=== ASSIGNMENT ===
Quote, word for word, the line containing "This screenshot has height=784, width=1550." and all lines that follow it to the end of the records, with no pictures.

=== ENTRIES PROVIDED ===
::::

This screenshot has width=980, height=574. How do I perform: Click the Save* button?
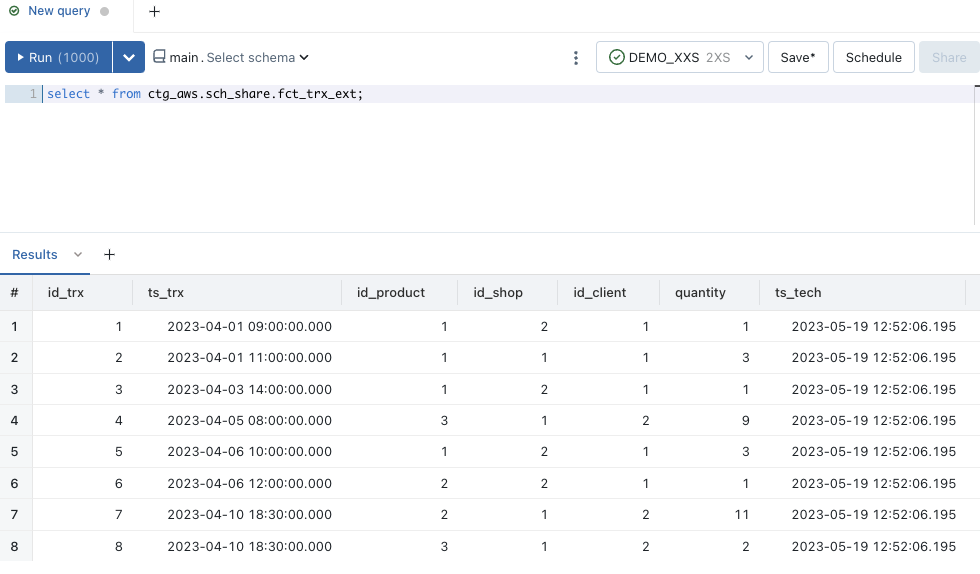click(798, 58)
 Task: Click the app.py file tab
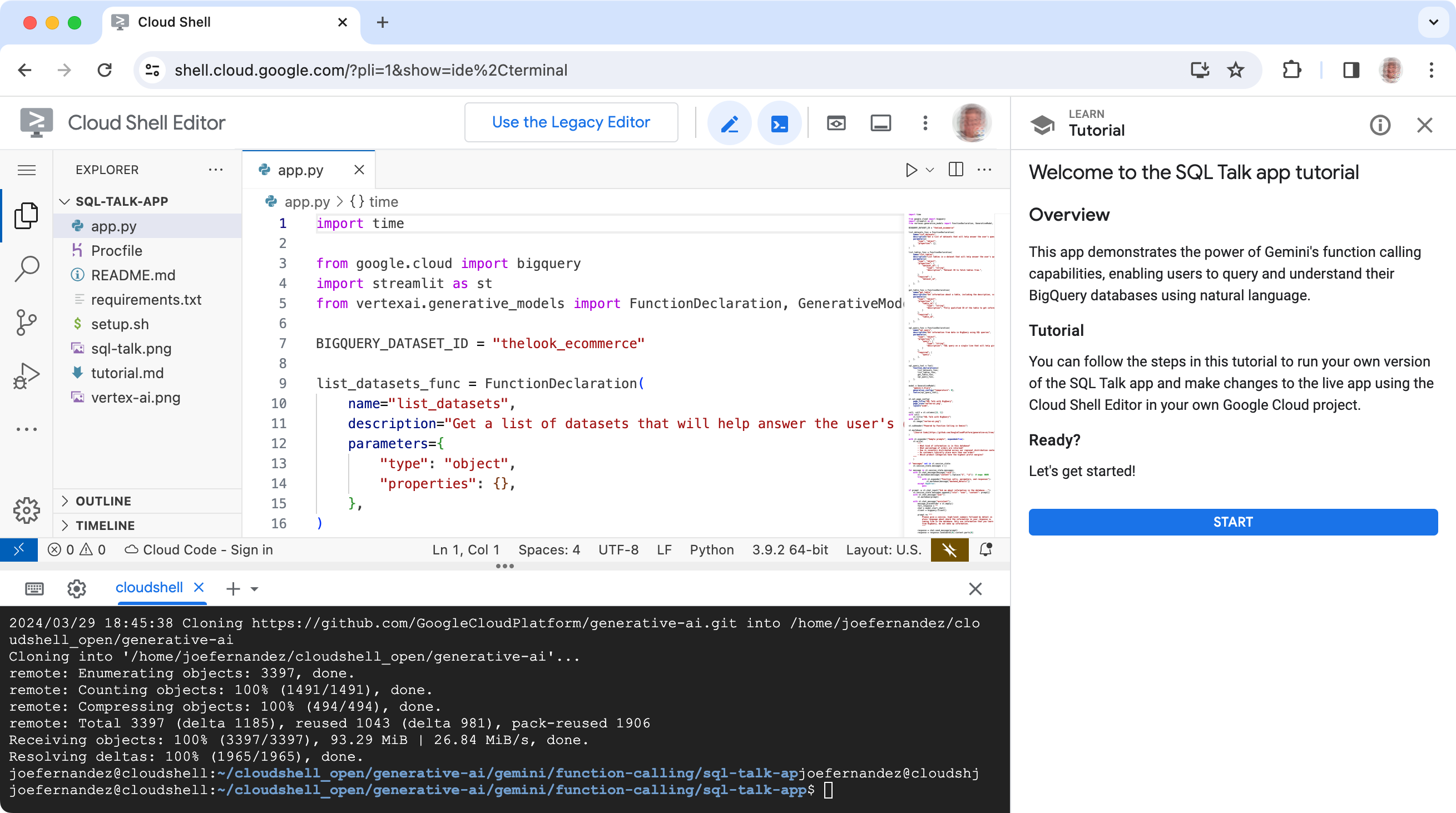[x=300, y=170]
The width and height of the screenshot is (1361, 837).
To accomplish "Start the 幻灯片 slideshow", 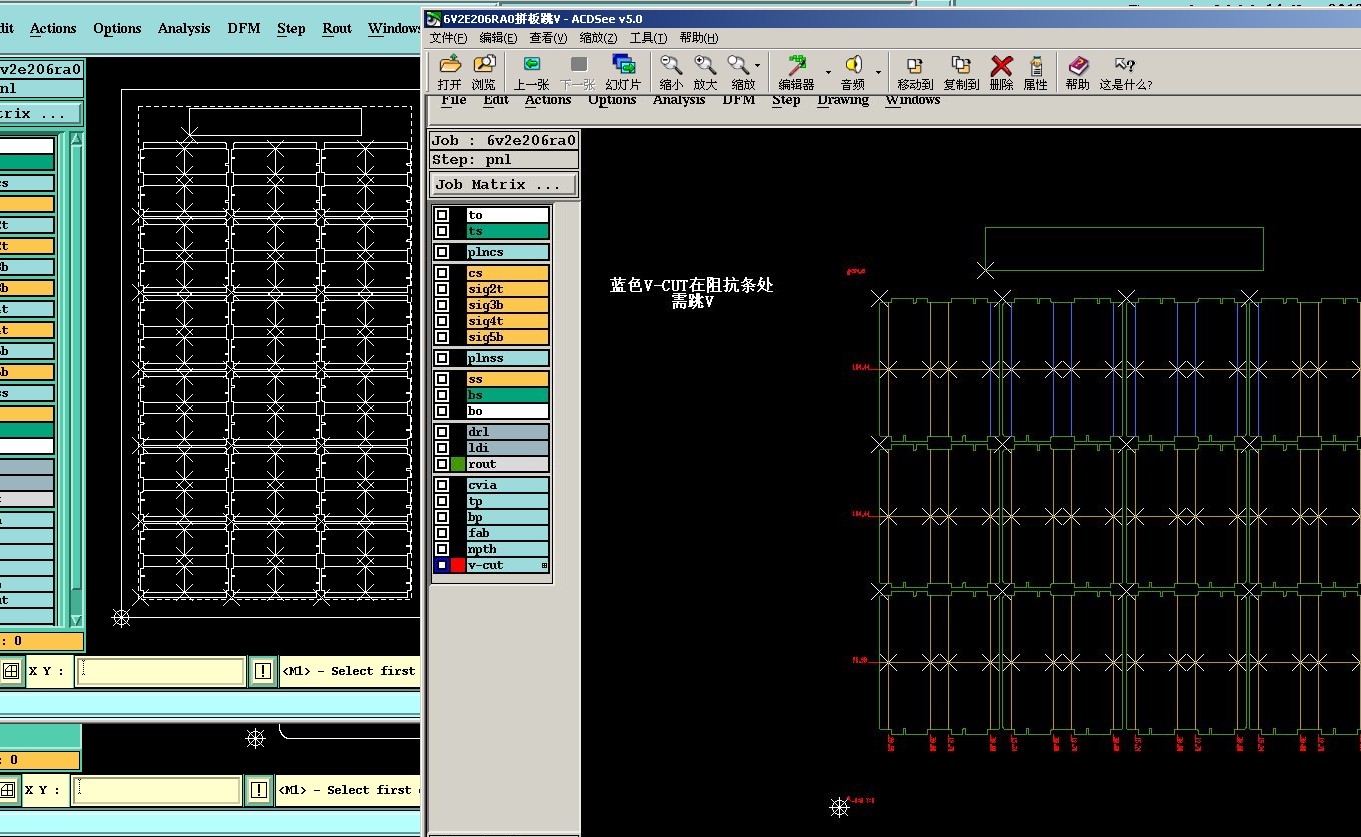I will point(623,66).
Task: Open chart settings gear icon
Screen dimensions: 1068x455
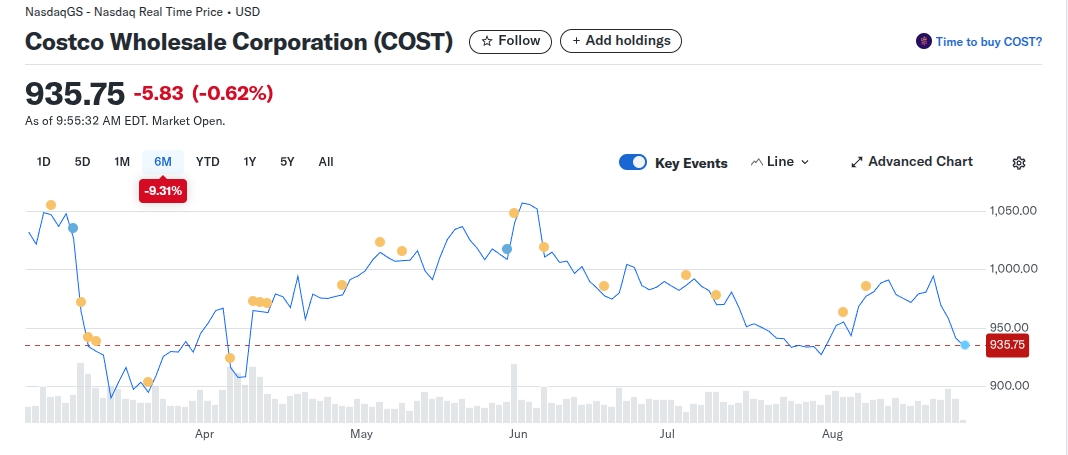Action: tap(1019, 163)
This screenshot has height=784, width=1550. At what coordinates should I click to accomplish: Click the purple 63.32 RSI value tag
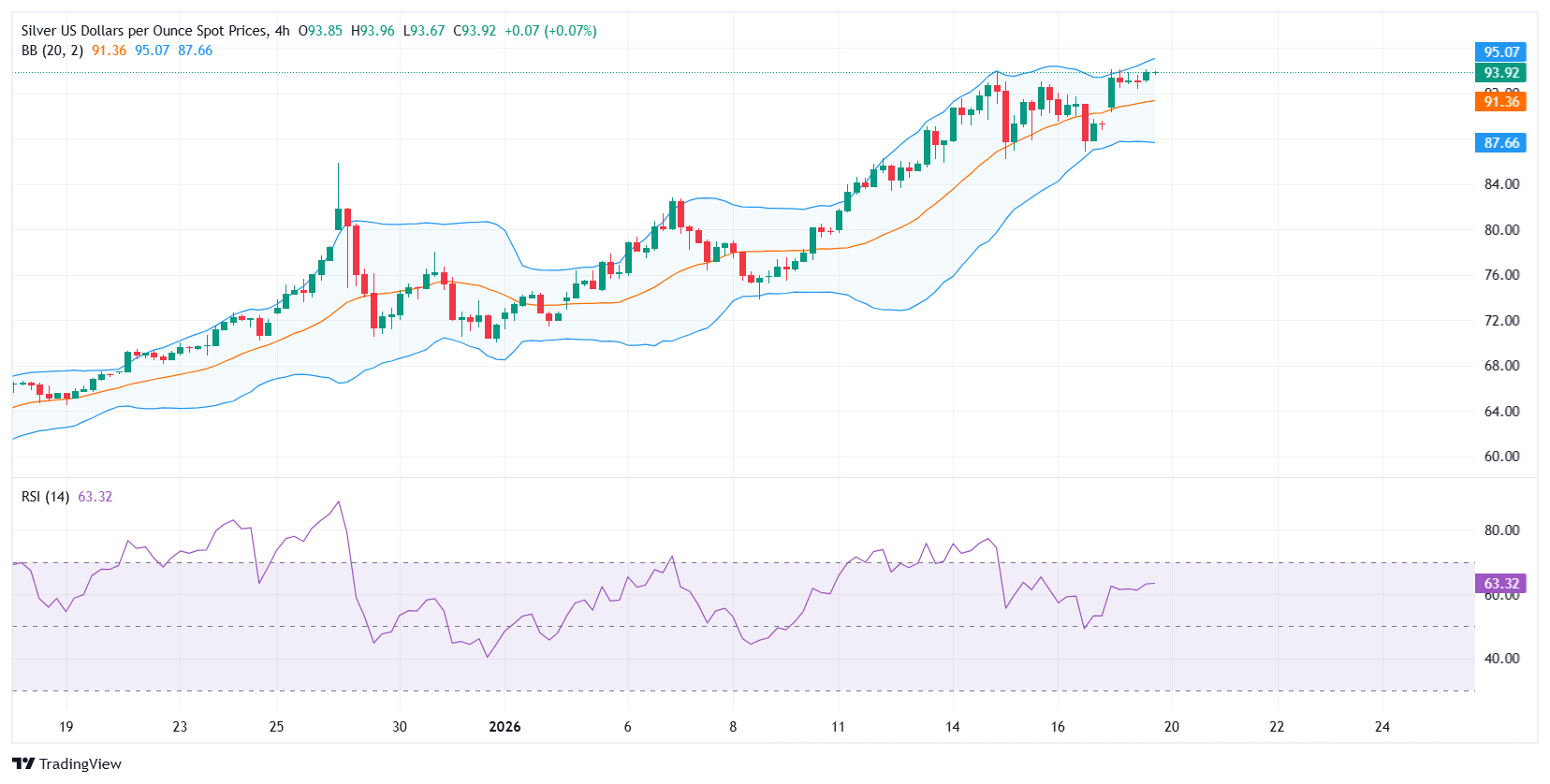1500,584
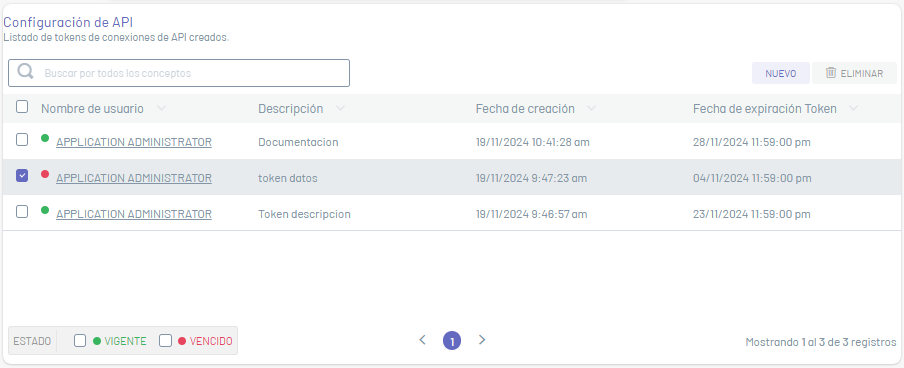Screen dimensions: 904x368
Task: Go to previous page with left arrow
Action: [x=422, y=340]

::::

=== RESPONSE TO THIS EXERCISE ===
This screenshot has height=784, width=1550. At what coordinates should I click to accomplish: Click the purple 63.32 RSI value tag
1500,584
Screen dimensions: 904x368
Task: Go to previous page with left arrow
Action: [x=422, y=340]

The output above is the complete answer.